It's all about the perverted sex -_-
The show has been elaborately made to the point that producers turned to a professional at something called the Language Creation Society to design a vocabulary for the savage Dothraki nomads who provide some of the more Playboy-TV-style plot points and who are forced to speak in subtitles. Like “The Tudors” and “The Borgias” on Showtime and the “Spartacus” series on Starz, “Game of Thrones,” is a costume-drama sexual hopscotch, even if it is more sophisticated than its predecessors. It says something about current American attitudes toward sex that with the exception of the lurid and awful “Californication,” nearly all eroticism on television is past tense. The imagined historical universe of “Game of Thrones” gives license for unhindered bed-jumping — here sibling intimacy is hardly confined to emotional exchange.

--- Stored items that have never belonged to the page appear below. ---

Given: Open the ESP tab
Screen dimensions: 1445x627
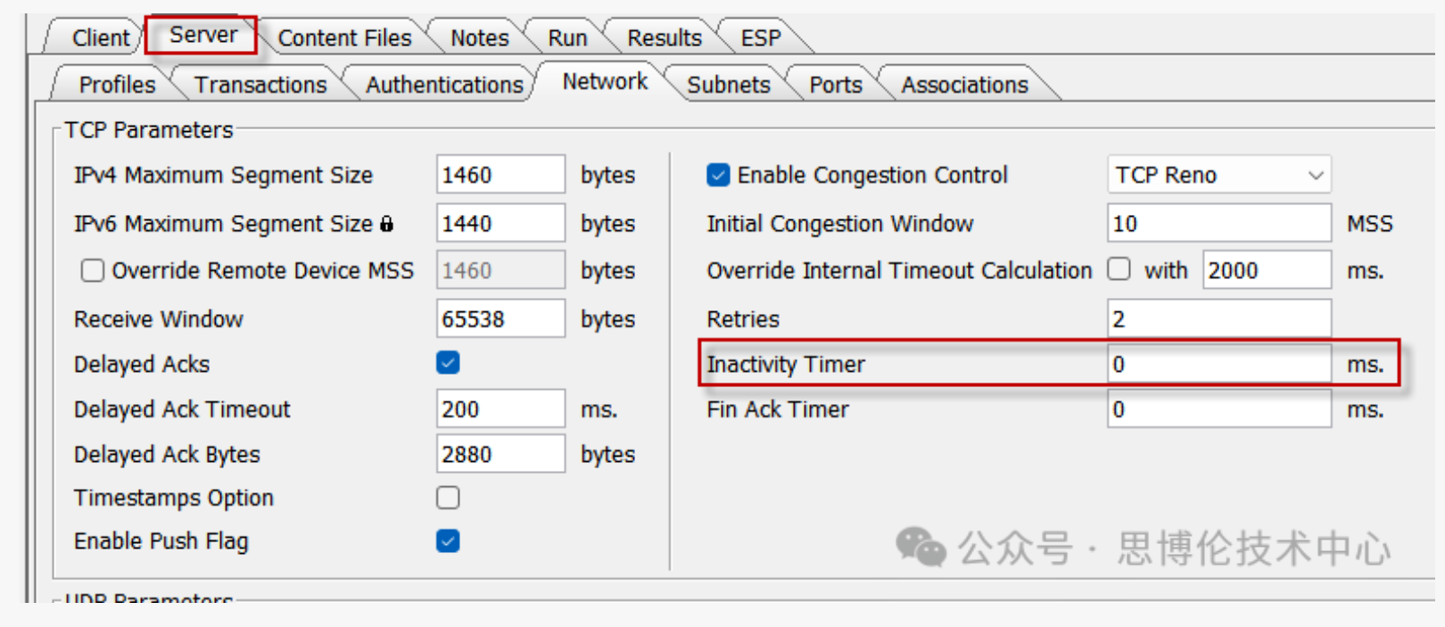Looking at the screenshot, I should point(760,37).
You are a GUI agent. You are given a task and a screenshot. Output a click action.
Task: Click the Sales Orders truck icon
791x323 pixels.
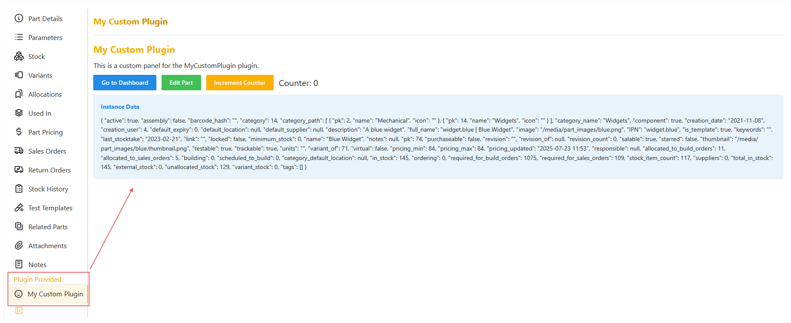click(19, 151)

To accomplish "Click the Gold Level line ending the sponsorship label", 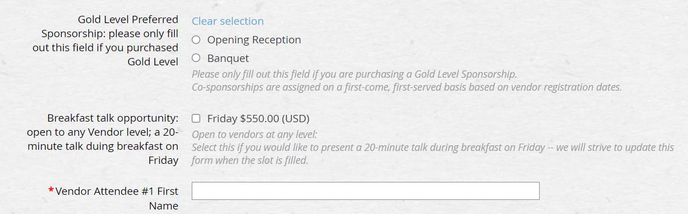I will point(153,62).
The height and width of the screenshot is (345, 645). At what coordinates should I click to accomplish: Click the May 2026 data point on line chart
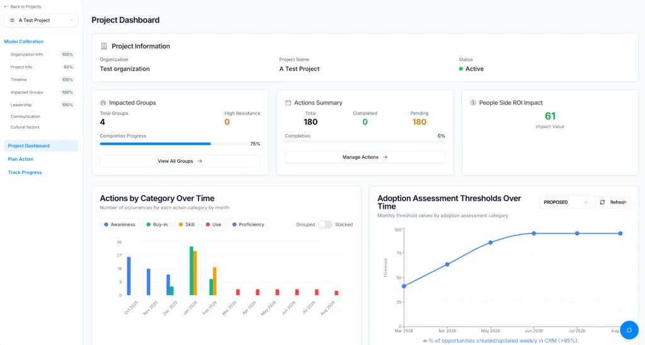pos(490,242)
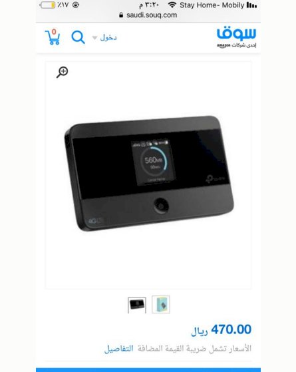Tap the padlock icon beside the URL

tap(121, 15)
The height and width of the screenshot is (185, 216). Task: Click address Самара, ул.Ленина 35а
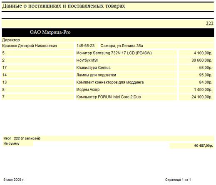(x=122, y=46)
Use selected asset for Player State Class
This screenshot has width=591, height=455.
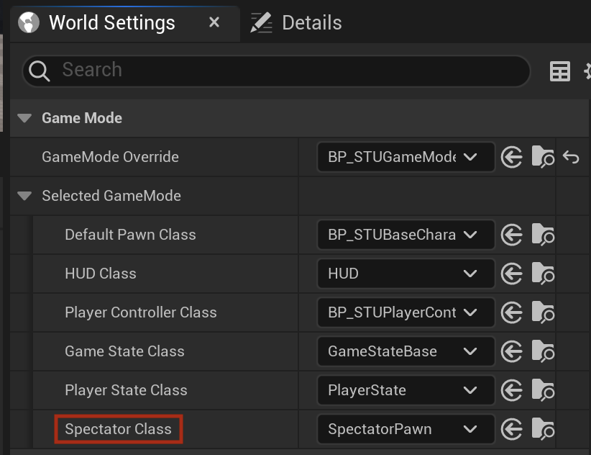[x=511, y=390]
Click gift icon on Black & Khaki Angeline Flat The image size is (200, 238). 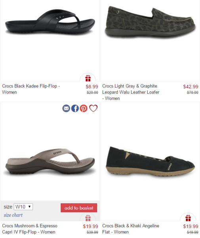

The true perversion, though, is the sense you get that all of this illicitness has been tossed in as a little something for the ladies, out of a justifiable fear, perhaps, that no woman alive would watch otherwise. While I do not doubt that there are women in the world who read books like Mr. Martin’s, I can honestly say that I have never met a single woman who has stood up in indignation at her book club and refused to read the latest from Lorrie Moore unless everyone agreed to “The Hobbit” first. “Game of Thrones” is boy fiction patronizingly turned out to reach the population’s other half.
From here.
:|
As a woman who's been reading fantasy since she discovered reading, I ... don't really know what to say to that. So many wrong assumptions I don't even know where to start.
no subject
How can she say such dismissive things about women's reading tastes? I personally know more women who like fantasy over Lorrie Moore. Women who prefer not to read "Oprah" books don't join book clubs (I don't). This really makes me angry enough to sign into my NYTimes account and make a comment.
no subject
no subject
no subject
no subject
I'm totally fine with that reviewer saying the production is confusing and dense, it may well be, I haven't seen it yet, and that's a valid opinion-- but I am still seething about her statement that basically women should not like this because it's based on a fantasy series, which is for guys. Grrr.
I left a comment by the way but the Times seems to be screening them first, there are no comments posted. However, the fact that the article's review button has it rated 1.5/5 with 48 hits gives us a clue.
no subject
no subject
no subject
no subject
no subject
no subject
Maybe they made the series more about sex than I remember the books being, but I didn't read the books because of the sex, thanks. Nor did I read the many other fantasy books I have read solely because the author threw in some sex so my poor little lady brain wouldn't get bored of all the politics and swords and complicated stuff (or.. whatever her point was). I don't even know how to respond because the underlying assumptions are just... wrong.
no subject
no subject
I just watched the first installment, since my free HBO runs through the end of the month, and there were like two sex scenes... one is necessary to Dany's plot and one is necessary to, well, the plot in general (poor Bran!). Not sure how that leads to the conclusion that the sex must have been put in just for the ladies who are oh so bored by fantasy otherwise, or whatever.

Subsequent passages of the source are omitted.